ハッカーがこれを実行する方法として、SMTPサービスとしてsmtp-relay.gmail.comを使用するというものがあります。この設定が確立されると、上記の例のVenmoのように、一見本物の送信元を装ったフィッシング攻撃が発生する可能性があります。このメールは正当な企業とドメインから送信されたように見えるため、Gmailのスパムフィルターを回避し、正当なサイトからのメールとしてユーザーの受信トレイに届きます。
フィッシング攻撃を防ぐ方法
組織の観点から見ると、DMARCを拒否設定にすることで、悪意のある送信元が企業のサーバーを利用してフィッシングメールを送信するのを防ぐことができます。十分に保護されている企業のほとんどは既にこの対策を講じていますが、今回の脆弱性攻撃を受けて、すべての企業はメール操作による不正利用の可能性に対するパッチ適用を検討する必要があります。
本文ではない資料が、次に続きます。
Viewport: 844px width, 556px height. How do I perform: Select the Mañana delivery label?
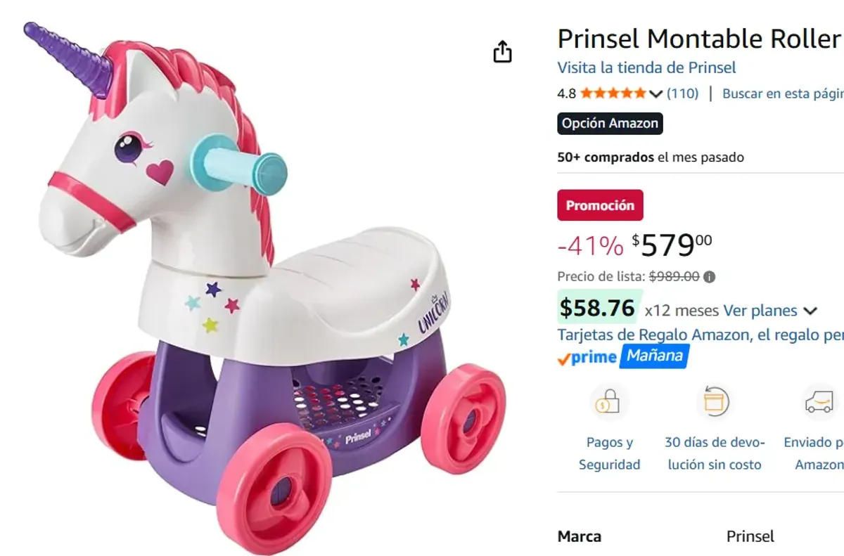tap(655, 356)
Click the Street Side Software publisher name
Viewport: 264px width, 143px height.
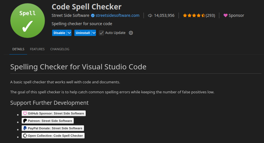[71, 15]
「組織は、メールサーバーにDMARC設定を用いてドメイン検証を実施すべきです。これにより、組織はメールを受信トレイに送る前にドメインの検証をリクエストできます」とマクキガン氏は述べています。「メールサーバーのSender Policy Framework設定は、送信者のメールアドレスを認証します。最後に、ヘッダーを暗号化することで、DKIM(Domain Key Identified Mail)による中間者攻撃を防止できます。DMARCは徐々に普及していますが、組織はこの設定を15分以内に迅速に実装することで、ドッペルゲンガードメインによるなりすましメール攻撃のリスクを軽減できます。」
エンドユーザーの観点からは、ベストプラクティスの採用が常に推奨されます。Avananが概説する以下の3つのポイントは、このような攻撃を防ぐのに役立ちます。
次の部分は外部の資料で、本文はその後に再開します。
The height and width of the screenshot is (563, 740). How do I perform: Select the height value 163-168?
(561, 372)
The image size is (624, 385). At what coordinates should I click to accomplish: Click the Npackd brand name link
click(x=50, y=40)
- メールに返信する前に送信者のアドレスを確認してください
- リンクをクリックする前に、必ずリンクの上にマウスを移動してリンク先の URL を確認してください。
- メール認証基準が適切であることを確認する
これらのヒントに従うことで、ユーザーは機密データを保護し、その過程で個人的な悩みを軽減することで、次の大規模なサイバー攻撃の被害者になることを防ぐことができます。